Ke Xiao, Chen Jingtuan, Zhang Xin, Fang Wenyi, Yang Chunbo, Peng Jun, Chen Youqin, Sferra Thomas J
Department of Gastroenterology, Second Affiliated Hospital of Fujian University of Traditional Chinese Medicine, Fuzhou, Fujian 350003;
Exp Ther Med. 2013 Jul;6(1):189-193. doi: 10.3892/etm.2013.1071. Epub 2013 Apr 22.
Ulcerative colitis (UC) is a major form of inflammatory bowel disease (IBD), which is tightly regulated by the nuclear factor κB (NF-κB) pathway. Thus, the suppression of NF-κB signaling may provide a promising strategy for the treatment of UC. Qing Hua Chang Yin (QHCY) is a traditional Chinese formulation, which has been used for a number of years to clinically treat UC. However, little is known with regard to its anti-inflammatory properties.

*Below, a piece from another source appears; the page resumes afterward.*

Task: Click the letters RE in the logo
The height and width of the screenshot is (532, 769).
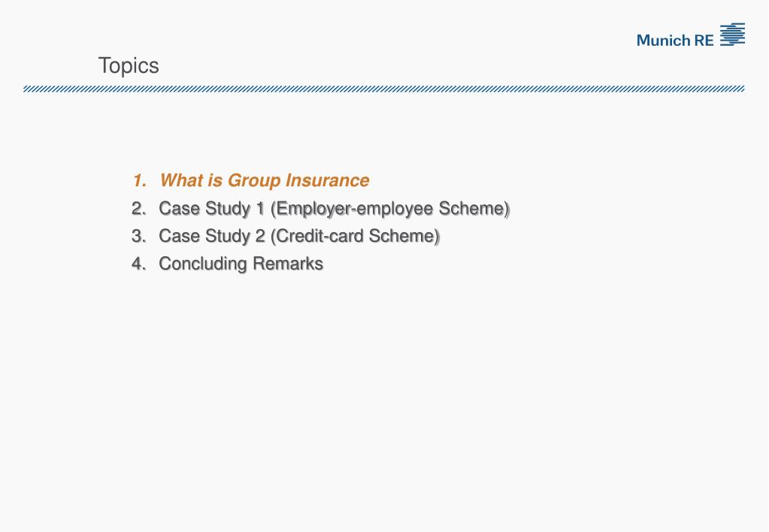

In the present study, lipopolysaccharide (LPS)-stimulated Caco-2 cells were used as an inflammatory model of the human intestinal epithelium to evaluate the anti-inflammatory effects of QHCY and its underlying molecular mechanisms. We observed that QHCY inhibited the inflammatory response in intestinal epithelial cells as it significantly and concentration-dependently reduced the LPS-induced secretion of pro-inflammatory TNF-α and IL-8 in Caco-2 cells. Furthermore, QHCY treatment inhibited the phosphorylation of IκB and the nuclear translocation of NF-κB in Caco-2 cells in a concentration-dependent manner, indicating that QHCY suppressed the activation of the NF-κB signaling pathway. Collectively, our results suggest that the inhibition of NF-κB-mediated inflammation may constitute a potential mechanism by which QHCY treats UC.
溃疡性结肠炎(UC)是炎症性肠病(IBD)的一种主要形式,其受到核因子κB(NF-κB)信号通路的严格调控。因此,抑制NF-κB信号传导可能为UC的治疗提供一种有前景的策略。清化畅饮(QHCY)是一种中药配方,多年来一直用于临床治疗UC。然而,其抗炎特性鲜为人知。在本研究中,脂多糖(LPS)刺激的Caco-2细胞被用作人类肠上皮细胞的炎症模型,以评估QHCY的抗炎作用及其潜在的分子机制。我们观察到,QHCY抑制肠上皮细胞中的炎症反应,因为它显著且浓度依赖性地降低了LPS诱导的Caco-2细胞中促炎细胞因子TNF-α和IL-8的分泌。此外,QHCY处理以浓度依赖性方式抑制Caco-2细胞中IκB的磷酸化和NF-κB的核转位,表明QHCY抑制了NF-κB信号通路的激活。总体而言,我们的结果表明,抑制NF-κB介导的炎症可能是QHCY治疗UC的潜在机制。